-- Input records follows --
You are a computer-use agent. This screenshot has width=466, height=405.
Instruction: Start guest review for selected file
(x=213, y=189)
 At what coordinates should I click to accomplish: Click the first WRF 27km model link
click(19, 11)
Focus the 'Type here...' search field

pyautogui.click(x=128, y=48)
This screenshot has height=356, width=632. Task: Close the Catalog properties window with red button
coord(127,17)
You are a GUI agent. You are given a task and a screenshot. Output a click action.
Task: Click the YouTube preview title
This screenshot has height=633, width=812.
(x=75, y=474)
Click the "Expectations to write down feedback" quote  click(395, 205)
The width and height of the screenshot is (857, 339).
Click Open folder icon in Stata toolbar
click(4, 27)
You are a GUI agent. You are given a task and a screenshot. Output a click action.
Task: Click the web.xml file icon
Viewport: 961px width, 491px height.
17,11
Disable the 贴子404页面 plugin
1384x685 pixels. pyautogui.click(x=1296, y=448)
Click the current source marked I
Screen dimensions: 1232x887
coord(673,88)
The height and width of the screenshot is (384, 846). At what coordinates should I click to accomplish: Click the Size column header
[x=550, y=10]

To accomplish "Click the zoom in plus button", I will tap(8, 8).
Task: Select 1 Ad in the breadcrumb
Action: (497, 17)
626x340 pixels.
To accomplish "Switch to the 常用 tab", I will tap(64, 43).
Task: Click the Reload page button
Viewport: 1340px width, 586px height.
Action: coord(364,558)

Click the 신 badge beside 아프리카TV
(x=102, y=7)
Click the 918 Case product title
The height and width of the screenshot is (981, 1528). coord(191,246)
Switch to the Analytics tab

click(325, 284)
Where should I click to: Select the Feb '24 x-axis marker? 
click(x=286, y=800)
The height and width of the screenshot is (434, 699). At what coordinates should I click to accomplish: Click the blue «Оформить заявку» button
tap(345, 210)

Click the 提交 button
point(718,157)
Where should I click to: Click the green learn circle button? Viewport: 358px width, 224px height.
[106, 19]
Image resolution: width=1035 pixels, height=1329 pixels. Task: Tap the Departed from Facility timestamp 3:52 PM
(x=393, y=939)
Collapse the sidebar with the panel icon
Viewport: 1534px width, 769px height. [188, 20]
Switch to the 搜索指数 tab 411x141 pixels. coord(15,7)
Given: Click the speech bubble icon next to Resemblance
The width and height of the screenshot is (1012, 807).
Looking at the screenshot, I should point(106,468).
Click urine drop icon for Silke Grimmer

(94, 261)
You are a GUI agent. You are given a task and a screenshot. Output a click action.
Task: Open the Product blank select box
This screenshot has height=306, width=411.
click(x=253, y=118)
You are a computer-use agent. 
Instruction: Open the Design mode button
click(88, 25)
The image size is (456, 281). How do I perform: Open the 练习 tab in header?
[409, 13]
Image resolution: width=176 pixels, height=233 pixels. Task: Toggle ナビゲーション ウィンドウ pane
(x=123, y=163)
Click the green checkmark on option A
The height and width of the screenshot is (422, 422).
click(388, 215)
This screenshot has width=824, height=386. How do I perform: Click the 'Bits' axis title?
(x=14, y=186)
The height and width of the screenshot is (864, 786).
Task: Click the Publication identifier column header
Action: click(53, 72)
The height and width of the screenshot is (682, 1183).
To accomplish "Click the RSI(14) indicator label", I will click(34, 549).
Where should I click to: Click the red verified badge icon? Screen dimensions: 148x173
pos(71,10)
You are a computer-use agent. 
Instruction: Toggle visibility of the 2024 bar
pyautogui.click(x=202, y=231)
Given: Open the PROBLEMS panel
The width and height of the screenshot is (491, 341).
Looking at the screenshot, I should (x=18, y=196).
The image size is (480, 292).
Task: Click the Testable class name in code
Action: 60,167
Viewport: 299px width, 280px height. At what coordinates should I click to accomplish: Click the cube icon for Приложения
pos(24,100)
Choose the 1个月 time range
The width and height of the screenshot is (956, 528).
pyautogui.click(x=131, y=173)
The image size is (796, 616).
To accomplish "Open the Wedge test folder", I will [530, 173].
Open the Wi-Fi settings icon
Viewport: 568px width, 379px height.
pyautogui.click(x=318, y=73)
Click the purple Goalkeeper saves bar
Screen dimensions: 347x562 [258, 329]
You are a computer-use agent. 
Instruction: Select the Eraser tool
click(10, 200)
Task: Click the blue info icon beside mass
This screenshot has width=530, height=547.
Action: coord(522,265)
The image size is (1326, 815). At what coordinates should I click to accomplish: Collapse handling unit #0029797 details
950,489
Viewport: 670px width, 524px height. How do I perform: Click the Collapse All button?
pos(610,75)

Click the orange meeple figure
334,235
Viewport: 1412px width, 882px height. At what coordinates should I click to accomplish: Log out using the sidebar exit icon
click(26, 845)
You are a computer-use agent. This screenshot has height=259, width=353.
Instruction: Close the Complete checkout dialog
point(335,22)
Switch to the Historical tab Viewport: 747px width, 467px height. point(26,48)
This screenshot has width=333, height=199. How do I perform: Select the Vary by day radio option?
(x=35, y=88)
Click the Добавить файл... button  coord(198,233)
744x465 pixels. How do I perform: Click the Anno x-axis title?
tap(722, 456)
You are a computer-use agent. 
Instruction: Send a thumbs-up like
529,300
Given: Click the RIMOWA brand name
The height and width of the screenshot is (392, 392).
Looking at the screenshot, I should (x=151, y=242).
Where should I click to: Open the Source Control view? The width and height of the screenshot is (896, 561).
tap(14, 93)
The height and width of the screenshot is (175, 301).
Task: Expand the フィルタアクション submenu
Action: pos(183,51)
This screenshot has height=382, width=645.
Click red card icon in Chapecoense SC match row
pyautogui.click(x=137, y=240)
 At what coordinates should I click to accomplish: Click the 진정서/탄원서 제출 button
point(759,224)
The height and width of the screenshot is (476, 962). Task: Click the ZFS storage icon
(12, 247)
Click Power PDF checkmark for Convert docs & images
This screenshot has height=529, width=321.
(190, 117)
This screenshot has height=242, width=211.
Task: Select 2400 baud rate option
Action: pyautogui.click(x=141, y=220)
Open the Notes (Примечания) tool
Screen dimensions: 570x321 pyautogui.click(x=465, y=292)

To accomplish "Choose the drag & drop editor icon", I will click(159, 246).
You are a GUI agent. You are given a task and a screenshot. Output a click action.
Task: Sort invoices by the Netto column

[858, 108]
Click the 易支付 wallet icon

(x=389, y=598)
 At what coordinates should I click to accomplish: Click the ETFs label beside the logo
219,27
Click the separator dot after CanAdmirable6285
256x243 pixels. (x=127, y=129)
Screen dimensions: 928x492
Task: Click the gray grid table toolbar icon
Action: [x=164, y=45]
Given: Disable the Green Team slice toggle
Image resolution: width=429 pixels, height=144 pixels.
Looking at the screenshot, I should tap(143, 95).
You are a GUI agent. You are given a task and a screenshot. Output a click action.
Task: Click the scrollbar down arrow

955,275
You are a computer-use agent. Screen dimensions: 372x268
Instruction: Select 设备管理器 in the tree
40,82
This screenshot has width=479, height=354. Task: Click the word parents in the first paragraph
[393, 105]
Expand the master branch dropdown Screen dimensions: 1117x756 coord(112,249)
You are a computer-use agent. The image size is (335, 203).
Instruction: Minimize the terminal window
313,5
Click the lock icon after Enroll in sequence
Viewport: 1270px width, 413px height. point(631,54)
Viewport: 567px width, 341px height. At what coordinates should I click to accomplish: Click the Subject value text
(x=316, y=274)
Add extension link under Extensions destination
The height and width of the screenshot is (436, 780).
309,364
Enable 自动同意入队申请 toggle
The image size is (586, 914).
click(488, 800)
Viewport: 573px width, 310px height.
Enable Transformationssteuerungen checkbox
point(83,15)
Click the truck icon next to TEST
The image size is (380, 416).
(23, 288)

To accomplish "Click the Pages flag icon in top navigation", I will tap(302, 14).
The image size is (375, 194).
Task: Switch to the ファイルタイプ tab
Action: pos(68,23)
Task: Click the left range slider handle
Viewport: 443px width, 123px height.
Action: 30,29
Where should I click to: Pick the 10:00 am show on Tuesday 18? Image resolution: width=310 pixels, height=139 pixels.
-- Input records concluded --
*Work required*.
Restate word for word the entries above from the line with "Instruction: Select the Eraser tool" through the line with "Click Power PDF", inclusive, leaving out everything else.

*Finished exercise*.
Instruction: Select the Eraser tool
click(10, 200)
Task: Click the blue info icon beside mass
This screenshot has width=530, height=547.
Action: coord(522,265)
The image size is (1326, 815). At what coordinates should I click to accomplish: Collapse handling unit #0029797 details
950,489
Viewport: 670px width, 524px height. How do I perform: Click the Collapse All button?
pos(610,75)

Click the orange meeple figure
334,235
Viewport: 1412px width, 882px height. At what coordinates should I click to accomplish: Log out using the sidebar exit icon
click(26, 845)
You are a computer-use agent. This screenshot has height=259, width=353.
Instruction: Close the Complete checkout dialog
point(335,22)
Switch to the Historical tab Viewport: 747px width, 467px height. point(26,48)
This screenshot has width=333, height=199. How do I perform: Select the Vary by day radio option?
(x=35, y=88)
Click the Добавить файл... button  coord(198,233)
744x465 pixels. How do I perform: Click the Anno x-axis title?
tap(722, 456)
You are a computer-use agent. 
Instruction: Send a thumbs-up like
529,300
Given: Click the RIMOWA brand name
The height and width of the screenshot is (392, 392).
Looking at the screenshot, I should (x=151, y=242).
Where should I click to: Open the Source Control view? The width and height of the screenshot is (896, 561).
tap(14, 93)
The height and width of the screenshot is (175, 301).
Task: Expand the フィルタアクション submenu
Action: pos(183,51)
This screenshot has height=382, width=645.
Click red card icon in Chapecoense SC match row
pyautogui.click(x=137, y=240)
 At what coordinates should I click to accomplish: Click the 진정서/탄원서 제출 button
point(759,224)
The height and width of the screenshot is (476, 962). Task: Click the ZFS storage icon
(12, 247)
Click Power PDF checkmark for Convert docs & images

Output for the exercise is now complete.